When you start your cluster, it is common to see the stale
state until the
peering process completes. After your cluster has been running for a while,
however, seeing PGs in the stale
state indicates that the primary OSD for
those PGs is down
or not reporting PG statistics to the monitor.
识别有问题的 PG
As previously noted, a PG is not necessarily having problems just because its
state is not active+clean
. When PGs are stuck, this might indicate that
Ceph cannot perform self-repairs. The stuck states include:
Unclean: PGs contain objects that have not been replicated the desired number of times.

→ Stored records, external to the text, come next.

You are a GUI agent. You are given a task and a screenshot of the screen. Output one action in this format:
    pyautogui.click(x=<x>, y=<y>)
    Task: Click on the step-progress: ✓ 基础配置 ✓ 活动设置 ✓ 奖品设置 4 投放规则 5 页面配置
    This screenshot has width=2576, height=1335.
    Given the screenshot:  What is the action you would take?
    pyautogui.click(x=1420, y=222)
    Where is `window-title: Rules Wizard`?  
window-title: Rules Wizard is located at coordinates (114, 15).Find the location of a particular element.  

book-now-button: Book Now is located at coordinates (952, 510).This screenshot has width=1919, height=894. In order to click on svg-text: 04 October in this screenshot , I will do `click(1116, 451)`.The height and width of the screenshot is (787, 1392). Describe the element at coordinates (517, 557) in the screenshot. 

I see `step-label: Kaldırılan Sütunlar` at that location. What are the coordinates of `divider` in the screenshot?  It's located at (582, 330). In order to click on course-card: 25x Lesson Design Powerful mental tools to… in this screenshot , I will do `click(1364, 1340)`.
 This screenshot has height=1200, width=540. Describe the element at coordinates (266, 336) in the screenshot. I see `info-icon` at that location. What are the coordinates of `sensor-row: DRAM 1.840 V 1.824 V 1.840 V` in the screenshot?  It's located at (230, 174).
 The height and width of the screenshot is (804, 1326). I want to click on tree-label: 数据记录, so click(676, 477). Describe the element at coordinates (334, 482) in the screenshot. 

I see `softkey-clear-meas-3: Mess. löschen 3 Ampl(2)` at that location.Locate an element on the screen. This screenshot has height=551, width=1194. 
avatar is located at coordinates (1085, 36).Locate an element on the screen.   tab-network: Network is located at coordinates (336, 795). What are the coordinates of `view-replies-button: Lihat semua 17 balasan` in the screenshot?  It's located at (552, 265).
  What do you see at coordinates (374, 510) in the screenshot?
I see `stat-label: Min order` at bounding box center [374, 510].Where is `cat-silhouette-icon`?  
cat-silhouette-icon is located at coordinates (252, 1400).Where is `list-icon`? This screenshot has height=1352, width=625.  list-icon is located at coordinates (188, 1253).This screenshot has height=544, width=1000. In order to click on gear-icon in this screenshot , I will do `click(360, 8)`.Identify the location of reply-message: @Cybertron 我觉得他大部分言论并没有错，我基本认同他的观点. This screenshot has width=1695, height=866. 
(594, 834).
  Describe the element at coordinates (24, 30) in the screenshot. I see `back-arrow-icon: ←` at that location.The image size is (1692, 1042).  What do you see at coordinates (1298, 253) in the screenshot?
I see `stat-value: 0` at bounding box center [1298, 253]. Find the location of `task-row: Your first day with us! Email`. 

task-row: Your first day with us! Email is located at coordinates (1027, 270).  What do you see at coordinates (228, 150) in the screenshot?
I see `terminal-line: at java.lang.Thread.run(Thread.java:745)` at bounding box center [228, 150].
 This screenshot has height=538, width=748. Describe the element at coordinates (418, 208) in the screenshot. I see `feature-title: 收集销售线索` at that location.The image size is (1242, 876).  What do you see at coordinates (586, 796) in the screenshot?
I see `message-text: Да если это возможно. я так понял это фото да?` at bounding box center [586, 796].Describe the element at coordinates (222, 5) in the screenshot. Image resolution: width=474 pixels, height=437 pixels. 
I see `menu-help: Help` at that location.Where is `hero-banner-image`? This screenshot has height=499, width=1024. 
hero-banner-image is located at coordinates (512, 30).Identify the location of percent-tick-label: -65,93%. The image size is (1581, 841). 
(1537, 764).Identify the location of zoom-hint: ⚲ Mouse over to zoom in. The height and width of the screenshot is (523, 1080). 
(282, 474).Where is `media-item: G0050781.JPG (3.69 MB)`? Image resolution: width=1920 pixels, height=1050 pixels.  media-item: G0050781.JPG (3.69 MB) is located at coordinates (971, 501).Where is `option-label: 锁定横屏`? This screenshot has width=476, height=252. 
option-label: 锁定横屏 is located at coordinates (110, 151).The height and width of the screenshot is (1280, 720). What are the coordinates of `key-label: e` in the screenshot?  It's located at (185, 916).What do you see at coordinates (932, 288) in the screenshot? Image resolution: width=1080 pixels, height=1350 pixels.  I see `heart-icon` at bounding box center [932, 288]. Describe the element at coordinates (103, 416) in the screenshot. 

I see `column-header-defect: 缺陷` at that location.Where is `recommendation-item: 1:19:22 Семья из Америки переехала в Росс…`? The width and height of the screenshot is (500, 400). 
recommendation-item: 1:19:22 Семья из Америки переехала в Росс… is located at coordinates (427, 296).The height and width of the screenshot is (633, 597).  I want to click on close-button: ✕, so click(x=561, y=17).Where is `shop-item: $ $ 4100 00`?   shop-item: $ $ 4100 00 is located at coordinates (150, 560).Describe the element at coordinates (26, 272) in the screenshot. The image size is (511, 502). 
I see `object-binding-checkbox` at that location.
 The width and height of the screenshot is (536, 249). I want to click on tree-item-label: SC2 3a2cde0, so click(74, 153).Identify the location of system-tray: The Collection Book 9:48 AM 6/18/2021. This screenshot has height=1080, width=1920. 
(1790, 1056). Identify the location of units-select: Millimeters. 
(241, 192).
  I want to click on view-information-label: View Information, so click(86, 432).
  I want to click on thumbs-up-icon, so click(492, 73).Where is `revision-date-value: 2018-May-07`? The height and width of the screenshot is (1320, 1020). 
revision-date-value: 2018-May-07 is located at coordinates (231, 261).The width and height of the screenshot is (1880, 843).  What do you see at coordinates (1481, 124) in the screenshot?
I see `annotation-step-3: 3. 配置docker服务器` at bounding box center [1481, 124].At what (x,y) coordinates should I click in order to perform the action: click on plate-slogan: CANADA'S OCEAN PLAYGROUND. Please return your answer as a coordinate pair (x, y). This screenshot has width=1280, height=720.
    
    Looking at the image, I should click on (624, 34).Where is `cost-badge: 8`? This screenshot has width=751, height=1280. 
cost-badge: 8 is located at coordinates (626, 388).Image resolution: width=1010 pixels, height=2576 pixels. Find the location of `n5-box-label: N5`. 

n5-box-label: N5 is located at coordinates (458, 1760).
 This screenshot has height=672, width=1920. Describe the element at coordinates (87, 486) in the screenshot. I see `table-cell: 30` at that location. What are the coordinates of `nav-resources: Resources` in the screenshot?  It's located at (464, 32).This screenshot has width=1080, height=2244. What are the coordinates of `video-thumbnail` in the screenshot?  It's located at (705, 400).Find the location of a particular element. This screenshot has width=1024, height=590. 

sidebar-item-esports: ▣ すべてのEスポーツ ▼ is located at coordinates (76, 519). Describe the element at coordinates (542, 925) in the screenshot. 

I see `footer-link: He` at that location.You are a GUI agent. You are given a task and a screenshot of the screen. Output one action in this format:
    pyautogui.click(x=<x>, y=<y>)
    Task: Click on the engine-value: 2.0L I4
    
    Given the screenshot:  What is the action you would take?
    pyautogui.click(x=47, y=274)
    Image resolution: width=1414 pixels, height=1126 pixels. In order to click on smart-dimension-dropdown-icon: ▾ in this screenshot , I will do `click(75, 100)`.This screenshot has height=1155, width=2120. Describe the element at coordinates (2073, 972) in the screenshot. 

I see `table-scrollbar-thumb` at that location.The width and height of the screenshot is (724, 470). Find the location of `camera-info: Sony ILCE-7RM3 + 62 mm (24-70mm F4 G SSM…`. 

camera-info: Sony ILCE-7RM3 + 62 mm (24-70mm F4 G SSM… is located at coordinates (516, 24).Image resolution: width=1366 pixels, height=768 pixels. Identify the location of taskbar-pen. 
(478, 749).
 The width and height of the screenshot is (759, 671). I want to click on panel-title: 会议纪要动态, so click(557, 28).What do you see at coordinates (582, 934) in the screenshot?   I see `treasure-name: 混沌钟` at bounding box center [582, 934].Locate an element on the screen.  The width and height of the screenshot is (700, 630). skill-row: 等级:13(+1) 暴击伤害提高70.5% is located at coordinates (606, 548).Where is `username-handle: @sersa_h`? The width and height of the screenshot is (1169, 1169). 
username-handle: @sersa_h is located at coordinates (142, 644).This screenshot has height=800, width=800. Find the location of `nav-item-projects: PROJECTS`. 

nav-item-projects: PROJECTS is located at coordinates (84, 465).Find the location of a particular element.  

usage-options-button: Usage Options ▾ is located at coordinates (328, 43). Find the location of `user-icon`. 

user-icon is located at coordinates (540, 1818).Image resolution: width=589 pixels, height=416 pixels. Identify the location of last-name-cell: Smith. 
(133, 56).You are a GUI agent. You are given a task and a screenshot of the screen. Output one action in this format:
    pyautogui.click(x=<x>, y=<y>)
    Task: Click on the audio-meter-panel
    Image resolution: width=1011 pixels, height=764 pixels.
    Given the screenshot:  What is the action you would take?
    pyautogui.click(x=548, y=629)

Under normal conditions, it can be assumed that these PGs are recovering.
Inactive: PGs cannot process reads or writes because they are waiting for an OSD that has the most up-to-date data to come back
up
.Stale: PG are in an unknown state, because the OSDs that host them have not reported to the monitor cluster for a certain period of time (determined by
mon_osd_report_timeout
).
To identify stuck PGs, run the following command:
ceph pg dump_stuck [unclean|inactive|stale|undersized|degraded]
For more detail, see Placement Group Subsystem. To troubleshoot stuck PGs, see Troubleshooting PG Errors.
查找对象位置
To store object data in the Ceph Object Store, a Ceph client must:
Set an object name
Specify a pool
The Ceph client retrieves the latest cluster map, the CRUSH algorithm calculates how to map the object to a PG, and then the algorithm calculates how to dynamically assign the PG to an OSD. To find the object location given only the object name and the pool name, run a command of the following form:
ceph osd map {poolname} {object-name} [namespace]
As the cluster evolves, the object location may change dynamically. One benefit of Ceph’s dynamic rebalancing is that Ceph spares you the burden of manually performing the migration. For details, see the 架构部分。
由 Ceph 基金会带给您
Ceph 文档是一个社区资源,由非盈利的 Ceph 基金会资助和托管Ceph Foundation. 如果您想支持这一点和我们的其他工作,请考虑加入现在加入.